| DATA SUPPLIED |

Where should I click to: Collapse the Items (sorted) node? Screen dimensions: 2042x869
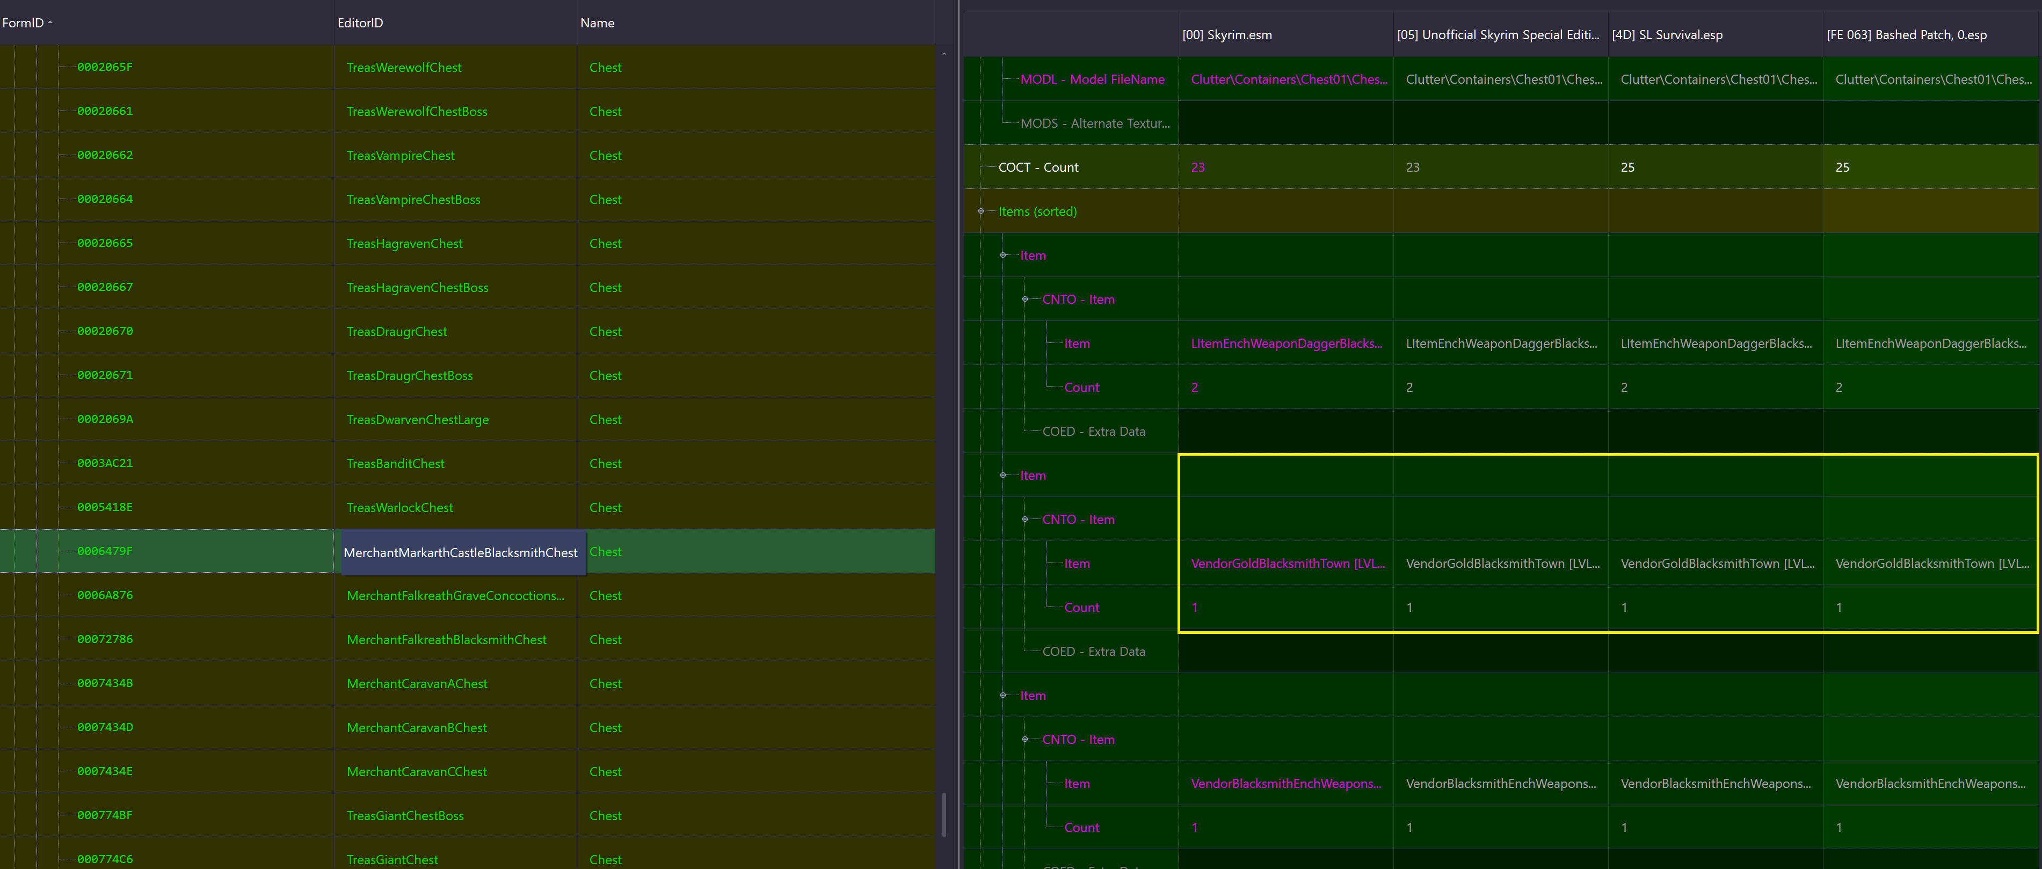[981, 212]
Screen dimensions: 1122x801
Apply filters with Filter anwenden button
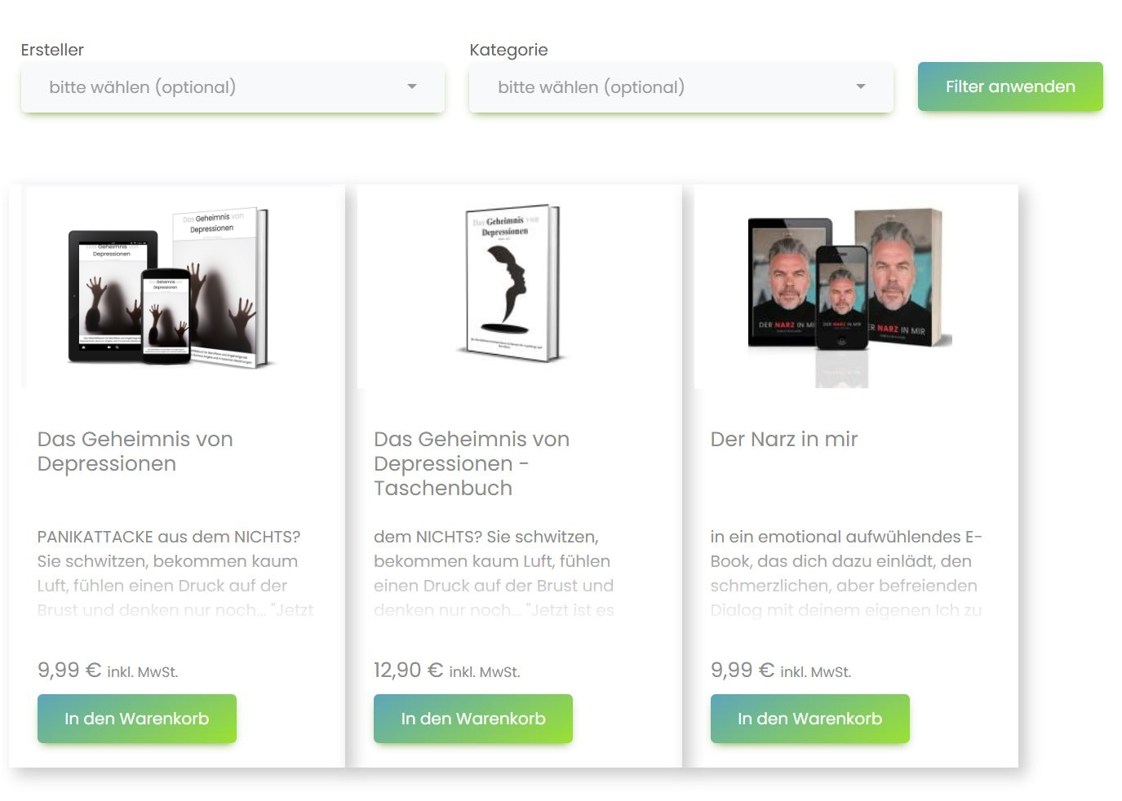(1010, 86)
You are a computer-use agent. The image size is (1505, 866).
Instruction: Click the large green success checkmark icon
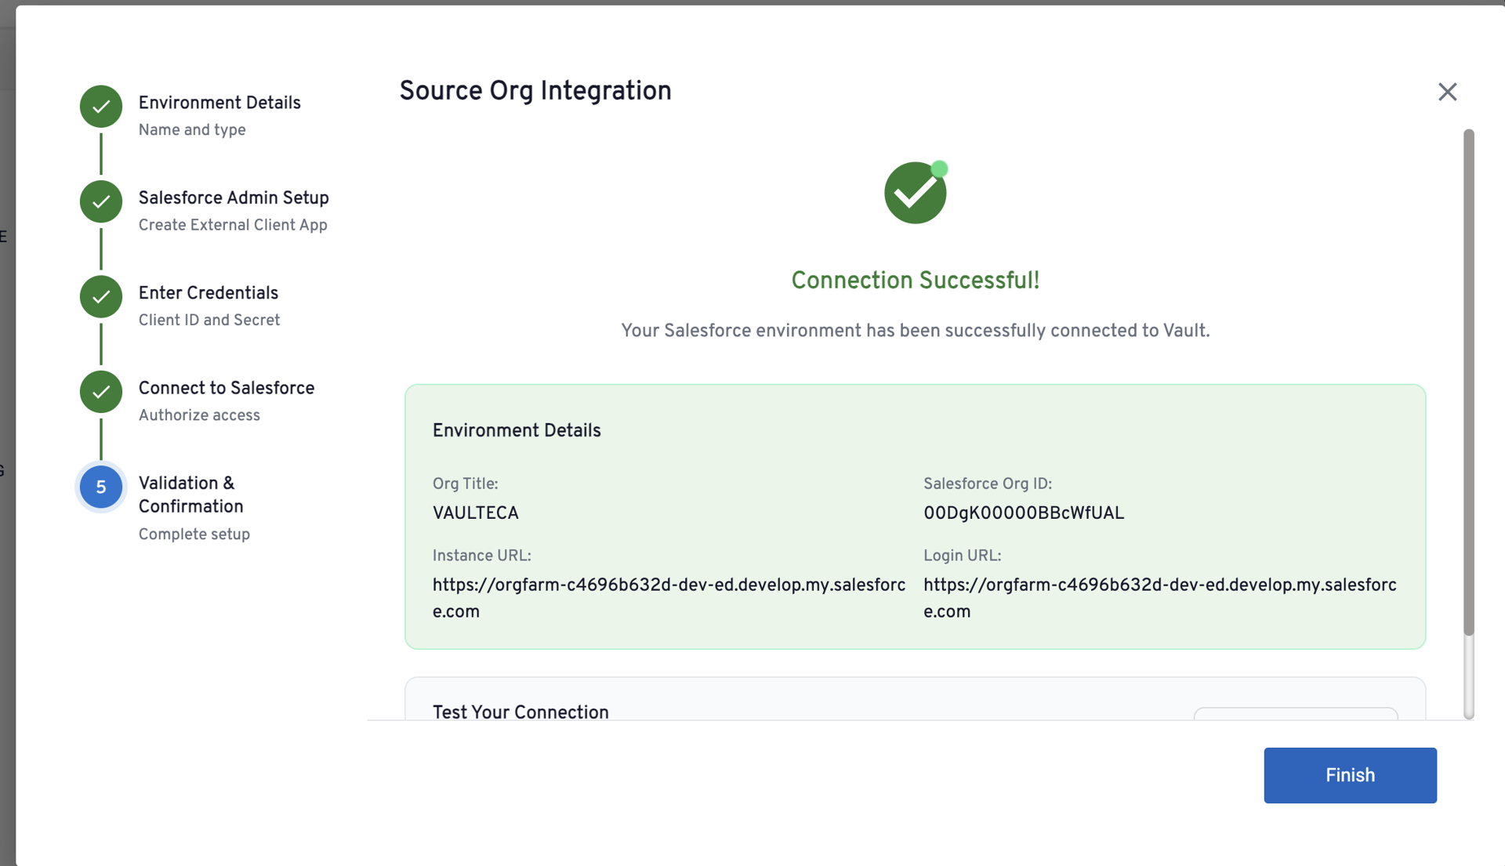pyautogui.click(x=915, y=193)
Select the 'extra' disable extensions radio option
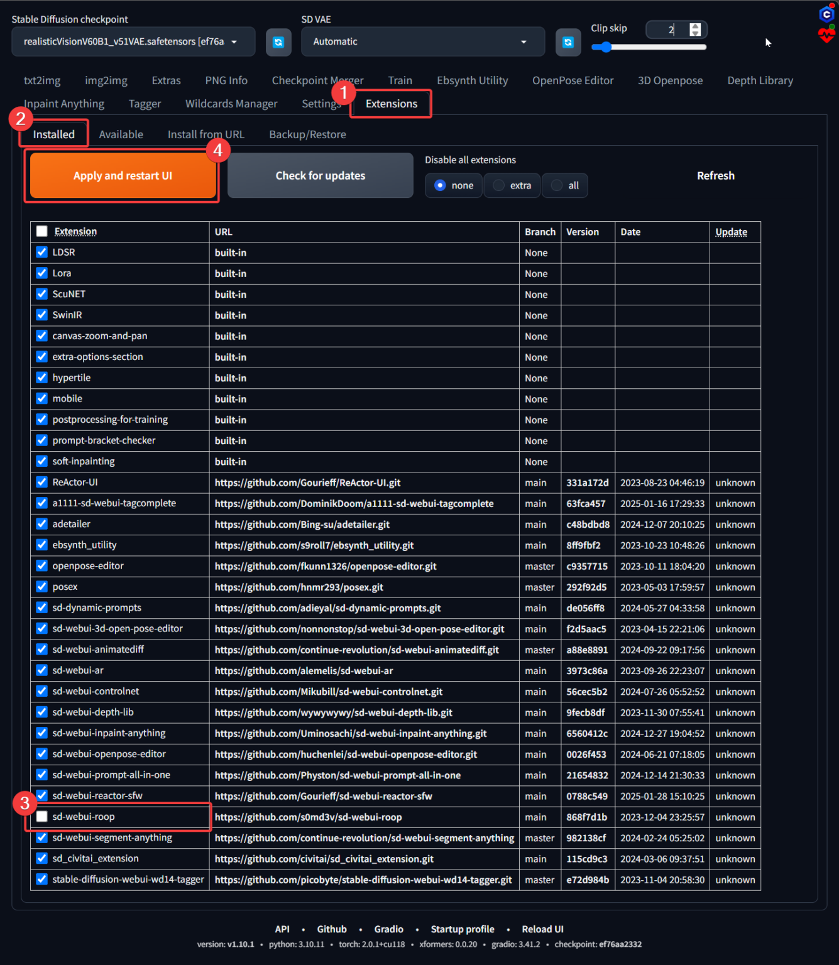Viewport: 839px width, 965px height. (499, 185)
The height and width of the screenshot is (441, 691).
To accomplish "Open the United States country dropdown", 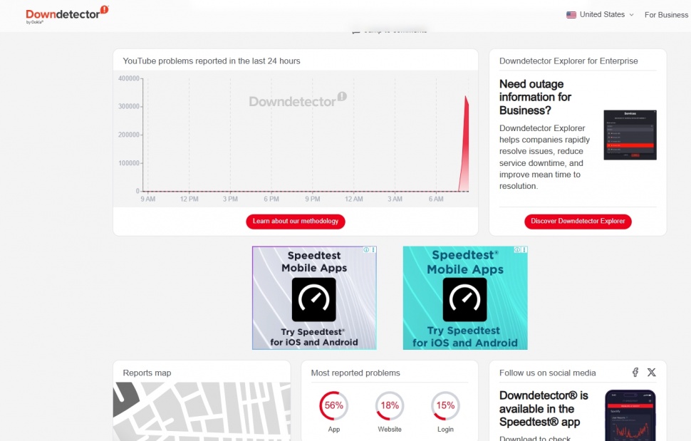I will (604, 14).
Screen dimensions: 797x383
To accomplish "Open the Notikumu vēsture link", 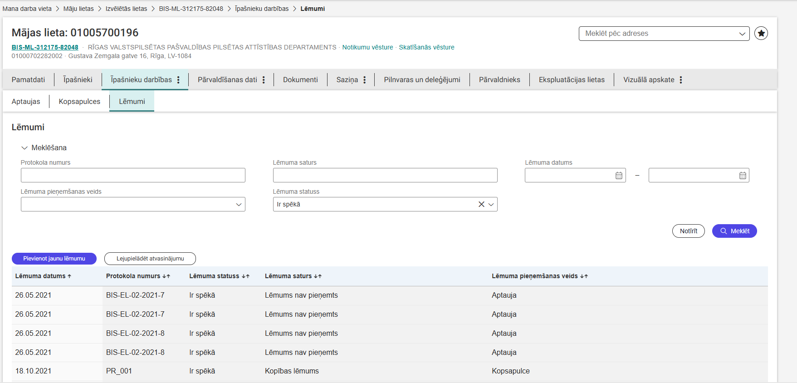I will click(367, 47).
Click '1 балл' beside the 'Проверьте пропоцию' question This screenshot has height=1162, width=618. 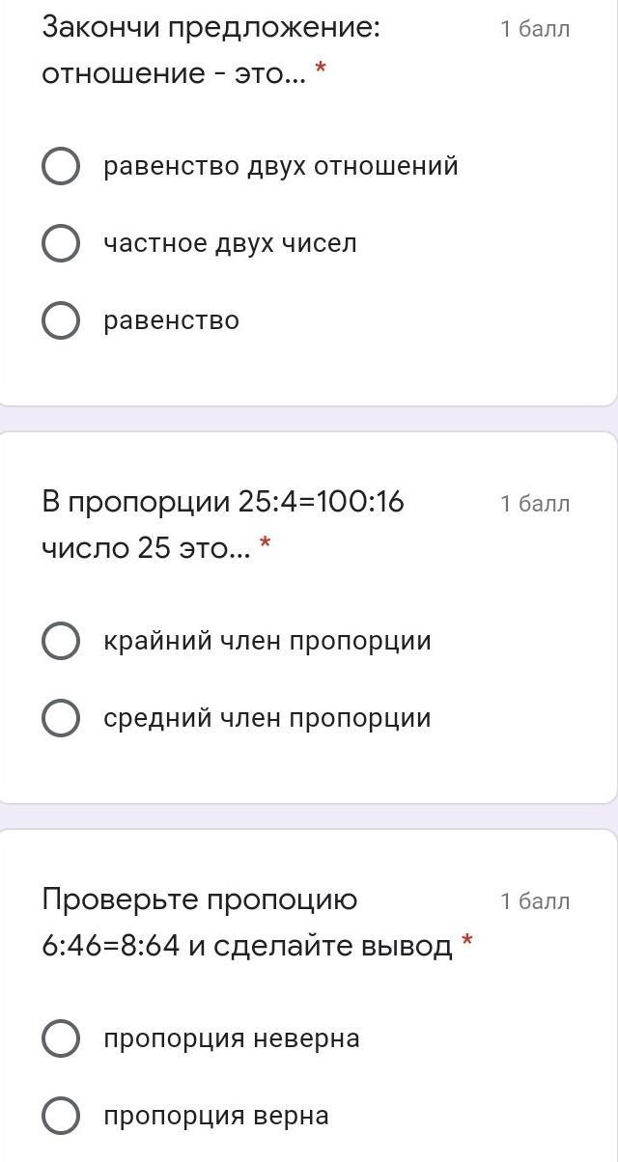point(535,901)
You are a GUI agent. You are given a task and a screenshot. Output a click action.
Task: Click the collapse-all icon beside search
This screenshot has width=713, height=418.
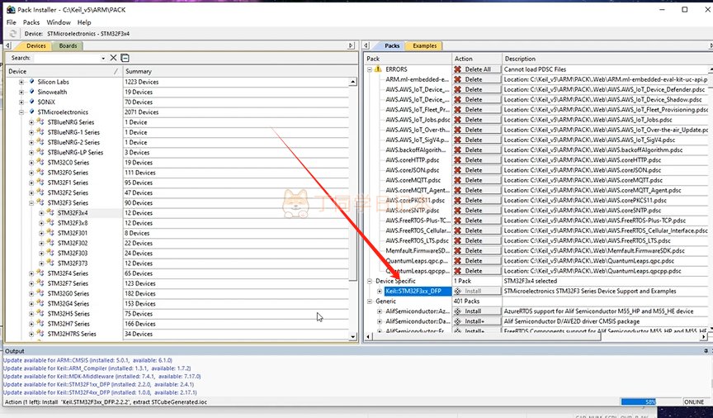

| DIRECTIVE |
Collect every line of the items above that contains the word "dimensions", and copy each one in full.

| TASK OUTPUT |
Where should I click to: Collapse the Items (sorted) node? Screen dimensions: 2042x869
Screen dimensions: 1122x801
Screen dimensions: 797x383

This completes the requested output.